● **What this task involves**:
Down to the final line, write out the data below exactly.

(Stored entries)
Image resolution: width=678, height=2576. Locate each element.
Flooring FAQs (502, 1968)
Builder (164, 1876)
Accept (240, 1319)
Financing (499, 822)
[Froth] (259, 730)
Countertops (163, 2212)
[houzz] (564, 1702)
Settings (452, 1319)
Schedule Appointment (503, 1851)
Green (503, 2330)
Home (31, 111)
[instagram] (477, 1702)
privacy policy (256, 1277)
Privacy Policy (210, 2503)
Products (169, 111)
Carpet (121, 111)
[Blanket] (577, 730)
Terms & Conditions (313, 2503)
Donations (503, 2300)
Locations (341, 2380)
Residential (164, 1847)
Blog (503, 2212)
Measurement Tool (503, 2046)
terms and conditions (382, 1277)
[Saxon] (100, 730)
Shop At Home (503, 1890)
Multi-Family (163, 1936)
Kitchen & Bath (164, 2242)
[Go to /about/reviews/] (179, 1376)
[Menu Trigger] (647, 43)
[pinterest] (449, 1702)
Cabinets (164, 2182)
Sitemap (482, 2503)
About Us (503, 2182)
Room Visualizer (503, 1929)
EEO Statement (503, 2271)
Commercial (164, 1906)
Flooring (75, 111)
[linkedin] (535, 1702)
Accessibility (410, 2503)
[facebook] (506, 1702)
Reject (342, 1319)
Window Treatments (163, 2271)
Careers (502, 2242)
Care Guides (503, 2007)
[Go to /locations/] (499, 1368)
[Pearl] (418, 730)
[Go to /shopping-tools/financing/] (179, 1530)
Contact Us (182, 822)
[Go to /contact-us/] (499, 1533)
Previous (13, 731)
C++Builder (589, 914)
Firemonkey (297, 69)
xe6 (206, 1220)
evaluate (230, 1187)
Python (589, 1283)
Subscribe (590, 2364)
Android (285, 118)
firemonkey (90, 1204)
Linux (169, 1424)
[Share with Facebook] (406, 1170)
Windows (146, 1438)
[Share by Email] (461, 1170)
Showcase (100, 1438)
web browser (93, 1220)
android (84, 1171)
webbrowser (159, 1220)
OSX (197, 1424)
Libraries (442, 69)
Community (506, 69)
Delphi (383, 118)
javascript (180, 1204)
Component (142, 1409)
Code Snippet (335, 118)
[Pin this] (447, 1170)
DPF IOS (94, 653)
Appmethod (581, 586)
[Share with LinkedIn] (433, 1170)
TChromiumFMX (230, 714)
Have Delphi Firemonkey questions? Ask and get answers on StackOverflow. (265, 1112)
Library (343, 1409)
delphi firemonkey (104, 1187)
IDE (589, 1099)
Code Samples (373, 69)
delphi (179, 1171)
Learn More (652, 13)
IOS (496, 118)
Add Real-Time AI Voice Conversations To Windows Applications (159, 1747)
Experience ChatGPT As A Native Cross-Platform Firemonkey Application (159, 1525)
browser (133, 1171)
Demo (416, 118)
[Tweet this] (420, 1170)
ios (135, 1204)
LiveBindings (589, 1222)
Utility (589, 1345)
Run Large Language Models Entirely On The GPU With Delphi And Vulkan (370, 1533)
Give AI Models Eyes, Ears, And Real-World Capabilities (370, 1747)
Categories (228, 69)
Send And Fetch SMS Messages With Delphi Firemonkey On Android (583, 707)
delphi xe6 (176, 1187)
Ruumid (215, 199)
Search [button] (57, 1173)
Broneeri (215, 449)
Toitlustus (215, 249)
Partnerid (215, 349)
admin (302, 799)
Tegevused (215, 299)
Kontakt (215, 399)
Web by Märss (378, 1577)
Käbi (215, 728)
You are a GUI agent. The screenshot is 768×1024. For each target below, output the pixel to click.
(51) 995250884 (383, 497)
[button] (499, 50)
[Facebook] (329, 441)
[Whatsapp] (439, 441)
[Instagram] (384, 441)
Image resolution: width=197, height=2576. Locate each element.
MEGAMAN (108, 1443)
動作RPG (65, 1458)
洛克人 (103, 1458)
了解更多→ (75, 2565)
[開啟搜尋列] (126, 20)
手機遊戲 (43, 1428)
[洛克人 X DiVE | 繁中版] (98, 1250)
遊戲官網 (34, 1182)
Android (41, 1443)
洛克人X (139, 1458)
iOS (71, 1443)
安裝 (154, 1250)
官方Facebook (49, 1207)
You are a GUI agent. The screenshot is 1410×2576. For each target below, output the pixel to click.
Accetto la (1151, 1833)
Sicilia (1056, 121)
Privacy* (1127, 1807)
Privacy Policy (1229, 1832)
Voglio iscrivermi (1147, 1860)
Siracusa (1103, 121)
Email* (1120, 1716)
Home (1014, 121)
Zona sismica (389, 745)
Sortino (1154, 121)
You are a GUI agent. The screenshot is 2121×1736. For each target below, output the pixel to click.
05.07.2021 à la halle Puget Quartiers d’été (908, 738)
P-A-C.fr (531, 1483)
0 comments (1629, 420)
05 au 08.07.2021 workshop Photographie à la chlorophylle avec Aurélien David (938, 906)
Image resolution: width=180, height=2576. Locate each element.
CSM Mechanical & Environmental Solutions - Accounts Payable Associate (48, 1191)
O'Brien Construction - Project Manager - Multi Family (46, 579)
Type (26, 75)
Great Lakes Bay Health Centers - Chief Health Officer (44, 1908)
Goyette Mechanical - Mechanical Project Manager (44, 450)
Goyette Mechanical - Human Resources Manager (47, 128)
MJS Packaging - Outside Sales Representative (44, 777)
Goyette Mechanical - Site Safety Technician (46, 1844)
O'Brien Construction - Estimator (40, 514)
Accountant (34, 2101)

● **Answer space**:
Image resolution: width=678, height=2576. Locate each element.
Flooring FAQs (502, 1968)
Builder (164, 1876)
Accept (240, 1319)
Financing (499, 822)
[Froth] (259, 730)
Countertops (163, 2212)
[houzz] (564, 1702)
Settings (452, 1319)
Schedule Appointment (503, 1851)
Green (503, 2330)
Home (31, 111)
[instagram] (477, 1702)
privacy policy (256, 1277)
Privacy Policy (210, 2503)
Products (169, 111)
Carpet (121, 111)
[Blanket] (577, 730)
Terms & Conditions (313, 2503)
Donations (503, 2300)
Locations (341, 2380)
Residential (164, 1847)
Blog (503, 2212)
Measurement Tool (503, 2046)
terms and conditions (382, 1277)
[Saxon] (100, 730)
Shop At Home (503, 1890)
Multi-Family (163, 1936)
Kitchen & Bath (164, 2242)
[Go to /about/reviews/] (179, 1376)
[Menu Trigger] (647, 43)
[pinterest] (449, 1702)
Cabinets (164, 2182)
Sitemap (482, 2503)
About Us (503, 2182)
Room Visualizer (503, 1929)
EEO Statement (503, 2271)
Commercial (164, 1906)
Flooring (75, 111)
[linkedin] (535, 1702)
Accessibility (410, 2503)
[facebook] (506, 1702)
Reject (342, 1319)
Window Treatments (163, 2271)
Careers (502, 2242)
Care Guides (503, 2007)
[Go to /locations/] (499, 1368)
[Pearl] (418, 730)
[Go to /shopping-tools/financing/] (179, 1530)
Contact Us (182, 822)
[Go to /contact-us/] (499, 1533)
Previous (13, 731)
C++Builder (589, 914)
Firemonkey (297, 69)
xe6 (206, 1220)
evaluate (230, 1187)
Python (589, 1283)
Subscribe (590, 2364)
Android (285, 118)
firemonkey (90, 1204)
Linux (169, 1424)
[Share with Facebook] (406, 1170)
Windows (146, 1438)
[Share by Email] (461, 1170)
Showcase (100, 1438)
web browser (93, 1220)
android (84, 1171)
webbrowser (159, 1220)
OSX (197, 1424)
Libraries (442, 69)
Community (506, 69)
Delphi (383, 118)
javascript (180, 1204)
Component (142, 1409)
Code Snippet (335, 118)
[Pin this] (447, 1170)
DPF IOS (94, 653)
Appmethod (581, 586)
[Share with LinkedIn] (433, 1170)
TChromiumFMX (230, 714)
Have Delphi Firemonkey questions? Ask and get answers on StackOverflow. (265, 1112)
Library (343, 1409)
delphi firemonkey (104, 1187)
IDE (589, 1099)
Code Samples (373, 69)
delphi (179, 1171)
Learn More (652, 13)
IOS (496, 118)
Add Real-Time AI Voice Conversations To Windows Applications (159, 1747)
Experience ChatGPT As A Native Cross-Platform Firemonkey Application (159, 1525)
browser (133, 1171)
Demo (416, 118)
[Tweet this] (420, 1170)
ios (135, 1204)
LiveBindings (589, 1222)
Utility (589, 1345)
Run Large Language Models Entirely On The GPU With Delphi And Vulkan (370, 1533)
Give AI Models Eyes, Ears, And Real-World Capabilities (370, 1747)
Categories (228, 69)
Send And Fetch SMS Messages With Delphi Firemonkey On Android (583, 707)
delphi xe6 (176, 1187)
Ruumid (215, 199)
Search [button] (57, 1173)
Broneeri (215, 449)
Toitlustus (215, 249)
Partnerid (215, 349)
admin (302, 799)
Tegevused (215, 299)
Kontakt (215, 399)
Web by Märss (378, 1577)
Käbi (215, 728)
You are a GUI agent. The screenshot is 768×1024. For each target below, output the pixel to click.
(51) 995250884 (383, 497)
[button] (499, 50)
[Facebook] (329, 441)
[Whatsapp] (439, 441)
[Instagram] (384, 441)
Image resolution: width=197, height=2576. Locate each element.
MEGAMAN (108, 1443)
動作RPG (65, 1458)
洛克人 (103, 1458)
了解更多→ (75, 2565)
[開啟搜尋列] (126, 20)
手機遊戲 (43, 1428)
[洛克人 X DiVE | 繁中版] (98, 1250)
遊戲官網 (34, 1182)
Android (41, 1443)
洛克人X (139, 1458)
iOS (71, 1443)
安裝 (154, 1250)
官方Facebook (49, 1207)
You are a GUI agent. The screenshot is 1410×2576. For each target below, output the pixel to click.
Accetto la (1151, 1833)
Sicilia (1056, 121)
Privacy* (1127, 1807)
Privacy Policy (1229, 1832)
Voglio iscrivermi (1147, 1860)
Siracusa (1103, 121)
Email* (1120, 1716)
Home (1014, 121)
Zona sismica (389, 745)
Sortino (1154, 121)
You are a GUI agent. The screenshot is 2121×1736. For each target below, output the pixel to click.
05.07.2021 à la halle Puget Quartiers d’été (908, 738)
P-A-C.fr (531, 1483)
0 comments (1629, 420)
05 au 08.07.2021 workshop Photographie à la chlorophylle avec Aurélien David (938, 906)
Image resolution: width=180, height=2576. Locate each element.
CSM Mechanical & Environmental Solutions - Accounts Payable Associate (48, 1191)
O'Brien Construction - Project Manager - Multi Family (46, 579)
Type (26, 75)
Great Lakes Bay Health Centers - Chief Health Officer (44, 1908)
Goyette Mechanical - Mechanical Project Manager (44, 450)
Goyette Mechanical - Human Resources Manager (47, 128)
MJS Packaging - Outside Sales Representative (44, 777)
Goyette Mechanical - Site Safety Technician (46, 1844)
O'Brien Construction - Estimator (40, 514)
Accountant (34, 2101)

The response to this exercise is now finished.